-- PROMPT 1 --
Update the listing from the line containing "Open the Recurrence step's ellipsis menu" through the end of the listing, both included, so that "Dashboard" becomes "Overview", with everything else kept the same.

A husband and wife have a heated argument in a public place. The wife slaps the husband in the face. The police are called to investigate.

The wife can be arrested for disorderly conduct for intentionally slapping her husband. It should be noted that she could also be charged with the more serious crime of Assault 3rd or Breach of peace 2nd.

Related Offenses

Connecticut General Statutes § 53a-61 – Assault 3rd

Connecticut General Statutes § 53a-181 – Breach of the Peace

Connecticut General Statutes § 53a-21 – Risk of Injury to a Minor

Defenses to Disorderly Conduct

For first-time disorderly conduct offenders, often a top Connecticut criminal defense attorney can work out a favorable resolution of the charges and get the case nolled or dropped if you make a charitable contribution or perform some community service hours. In some cases, your lawyer can get the state's attorney to substitute this misdemeanor charge down to the non-criminal infraction of creating a public disturbance. The decision on whether to plead guilty to a noncriminal infraction of creating a public disturbance should always be discussed with a Connecticut criminal defense lawyer. Of course, for first-time offenders, there is a wide range of diversionary programs that would lead to a dismissal of the case.

When defending a disorderly conduct case, the best approach is to review the specific facts of your case carefully. Since this offense requires a mental element of an intentional or reckless act often, it is difficult for the state to prove that the alleged actions were committed intentionally or recklessly. While the intent may be inferred from the circumstances of the particular case, a skilled criminal defense lawyer can raise defenses to negate this essential element of the crime. Also, self-defense is a common defense to disorderly conduct allegations.

-- ITEMS --
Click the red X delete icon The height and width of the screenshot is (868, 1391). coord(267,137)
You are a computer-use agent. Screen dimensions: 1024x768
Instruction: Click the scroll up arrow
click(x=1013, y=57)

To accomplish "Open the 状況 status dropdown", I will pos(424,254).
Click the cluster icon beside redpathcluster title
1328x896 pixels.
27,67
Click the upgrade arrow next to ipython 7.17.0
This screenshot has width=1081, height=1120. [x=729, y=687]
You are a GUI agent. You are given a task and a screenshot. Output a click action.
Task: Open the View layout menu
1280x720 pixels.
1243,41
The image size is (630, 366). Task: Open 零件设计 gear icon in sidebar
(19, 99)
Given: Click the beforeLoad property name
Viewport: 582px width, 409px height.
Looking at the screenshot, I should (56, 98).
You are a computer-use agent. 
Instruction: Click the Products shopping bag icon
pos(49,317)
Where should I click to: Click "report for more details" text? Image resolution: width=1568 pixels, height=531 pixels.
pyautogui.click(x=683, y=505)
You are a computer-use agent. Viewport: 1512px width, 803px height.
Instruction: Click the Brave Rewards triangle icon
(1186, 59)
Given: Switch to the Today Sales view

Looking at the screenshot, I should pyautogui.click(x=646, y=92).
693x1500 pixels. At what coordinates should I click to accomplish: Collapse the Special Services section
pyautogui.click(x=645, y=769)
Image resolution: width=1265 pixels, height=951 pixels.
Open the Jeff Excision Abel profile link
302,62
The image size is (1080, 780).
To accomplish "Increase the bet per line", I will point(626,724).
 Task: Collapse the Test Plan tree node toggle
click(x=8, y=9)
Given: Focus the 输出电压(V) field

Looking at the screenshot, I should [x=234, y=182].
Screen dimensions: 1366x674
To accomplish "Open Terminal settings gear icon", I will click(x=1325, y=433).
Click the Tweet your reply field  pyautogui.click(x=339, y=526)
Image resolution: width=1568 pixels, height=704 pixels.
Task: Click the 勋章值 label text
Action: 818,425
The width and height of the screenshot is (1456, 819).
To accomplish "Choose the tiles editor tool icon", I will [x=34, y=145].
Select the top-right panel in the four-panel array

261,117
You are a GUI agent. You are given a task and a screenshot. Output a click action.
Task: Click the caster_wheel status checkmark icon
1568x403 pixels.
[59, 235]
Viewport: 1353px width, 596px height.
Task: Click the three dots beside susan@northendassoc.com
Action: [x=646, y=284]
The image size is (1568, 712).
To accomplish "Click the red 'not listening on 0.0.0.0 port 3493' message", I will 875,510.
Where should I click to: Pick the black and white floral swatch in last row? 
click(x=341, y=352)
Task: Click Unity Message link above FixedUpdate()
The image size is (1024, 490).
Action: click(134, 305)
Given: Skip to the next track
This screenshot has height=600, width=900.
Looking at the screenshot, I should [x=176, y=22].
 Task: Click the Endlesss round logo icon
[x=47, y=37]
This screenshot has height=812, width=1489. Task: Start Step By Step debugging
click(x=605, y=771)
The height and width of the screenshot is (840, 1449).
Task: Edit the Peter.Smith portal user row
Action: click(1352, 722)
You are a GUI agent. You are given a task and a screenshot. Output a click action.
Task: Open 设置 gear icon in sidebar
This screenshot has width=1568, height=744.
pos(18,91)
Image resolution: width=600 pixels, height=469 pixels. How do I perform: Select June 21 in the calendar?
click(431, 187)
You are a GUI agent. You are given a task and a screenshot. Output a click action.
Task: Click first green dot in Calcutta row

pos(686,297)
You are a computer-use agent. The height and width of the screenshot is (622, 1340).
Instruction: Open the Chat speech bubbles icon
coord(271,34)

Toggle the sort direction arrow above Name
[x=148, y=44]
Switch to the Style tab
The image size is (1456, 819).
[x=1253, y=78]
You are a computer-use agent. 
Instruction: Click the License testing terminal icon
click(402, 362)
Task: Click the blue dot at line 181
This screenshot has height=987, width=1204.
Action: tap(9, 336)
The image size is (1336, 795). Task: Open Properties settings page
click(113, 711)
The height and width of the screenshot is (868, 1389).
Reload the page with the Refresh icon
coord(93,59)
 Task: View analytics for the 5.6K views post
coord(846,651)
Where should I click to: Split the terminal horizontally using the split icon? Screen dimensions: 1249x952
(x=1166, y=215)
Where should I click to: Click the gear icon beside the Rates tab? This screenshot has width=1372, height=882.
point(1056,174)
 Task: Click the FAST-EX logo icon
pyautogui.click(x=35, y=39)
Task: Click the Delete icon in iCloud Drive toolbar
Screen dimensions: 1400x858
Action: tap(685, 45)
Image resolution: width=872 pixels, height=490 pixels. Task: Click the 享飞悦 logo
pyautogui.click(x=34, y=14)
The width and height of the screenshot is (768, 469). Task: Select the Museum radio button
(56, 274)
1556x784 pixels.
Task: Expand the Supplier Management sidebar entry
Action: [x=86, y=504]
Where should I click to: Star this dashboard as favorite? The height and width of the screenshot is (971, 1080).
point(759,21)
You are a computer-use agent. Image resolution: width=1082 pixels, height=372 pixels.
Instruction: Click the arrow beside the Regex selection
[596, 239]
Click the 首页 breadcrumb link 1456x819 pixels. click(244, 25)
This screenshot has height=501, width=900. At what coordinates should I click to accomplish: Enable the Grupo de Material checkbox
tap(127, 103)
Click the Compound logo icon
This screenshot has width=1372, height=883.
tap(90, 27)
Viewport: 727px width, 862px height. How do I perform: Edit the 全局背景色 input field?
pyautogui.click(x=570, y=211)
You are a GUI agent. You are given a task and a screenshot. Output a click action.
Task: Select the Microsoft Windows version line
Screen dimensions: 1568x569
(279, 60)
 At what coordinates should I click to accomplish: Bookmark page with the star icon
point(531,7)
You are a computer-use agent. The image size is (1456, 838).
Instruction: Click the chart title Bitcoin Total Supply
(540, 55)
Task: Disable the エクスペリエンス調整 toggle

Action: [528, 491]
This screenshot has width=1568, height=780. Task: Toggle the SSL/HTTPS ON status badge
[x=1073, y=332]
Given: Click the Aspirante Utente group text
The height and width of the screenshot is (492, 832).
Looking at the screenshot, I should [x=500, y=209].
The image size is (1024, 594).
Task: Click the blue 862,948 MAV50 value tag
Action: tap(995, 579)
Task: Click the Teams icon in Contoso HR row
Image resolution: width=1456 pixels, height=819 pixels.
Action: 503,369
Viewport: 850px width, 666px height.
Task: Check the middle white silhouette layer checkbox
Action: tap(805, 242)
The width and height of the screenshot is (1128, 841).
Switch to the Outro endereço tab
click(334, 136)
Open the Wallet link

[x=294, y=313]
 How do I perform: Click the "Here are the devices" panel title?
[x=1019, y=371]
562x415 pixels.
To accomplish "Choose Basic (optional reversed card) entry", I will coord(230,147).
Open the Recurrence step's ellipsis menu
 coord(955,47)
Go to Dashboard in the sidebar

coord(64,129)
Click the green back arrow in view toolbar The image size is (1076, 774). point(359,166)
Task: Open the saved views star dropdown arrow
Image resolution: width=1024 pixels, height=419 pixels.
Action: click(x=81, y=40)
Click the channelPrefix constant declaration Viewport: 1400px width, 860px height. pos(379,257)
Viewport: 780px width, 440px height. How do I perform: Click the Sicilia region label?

-- PROMPT 2 --
Continue the piece on disorderly conduct charges in Connecticut from its last sentence.

-- EXPECTED ANSWER 1 --
Open the Recurrence step's ellipsis menu
 coord(955,47)
Go to Overview in the sidebar

coord(64,129)
Click the green back arrow in view toolbar The image size is (1076, 774). point(359,166)
Task: Open the saved views star dropdown arrow
Image resolution: width=1024 pixels, height=419 pixels.
Action: click(x=81, y=40)
Click the channelPrefix constant declaration Viewport: 1400px width, 860px height. pos(379,257)
Viewport: 780px width, 440px height. How do I perform: Click the Sicilia region label?

-- EXPECTED ANSWER 2 --
Receiving a Misdemeanor Summons is an Arrest

The police have the option when arresting you for Connecticut General Statutes § 53a-182 to either take you down to the police station for booking or issue you a misdemeanor summons and give you a court hearing date. Many clients feel that because the police did not “book them” and take them in a police car or even put them in handcuffs, this means that it was not “an arrest.” This is not accurate. If you have received a misdemeanor summons for disorderly conduct, it will go on your FBI arrest history and is an official arrest. An arrest for disorderly conduct can have significant effects on your future, so it is essential to hire a top Connecticut criminal defense attorney to fight these allegations zealously.

Penalties

Connecticut General Statutes § 53a-182 is a class C misdemeanor which a conviction after trial or plea of guilty could face up to 90 days in jail and a fine of $500.

Call Disorderly Conduct Lawyer Allan F. Friedman!

For more information on disorderly conduct and to schedule your free initial consultation, contact Stamford criminal lawyer Allan F. Friedman at the Law Offices of Allan F. Friedman located at 24 Hoyt Street #A, Stamford, CT 06905. Attorney Friedman can be reached 24/7 at (203) 357-5555, or you can contact us online for a prompt response.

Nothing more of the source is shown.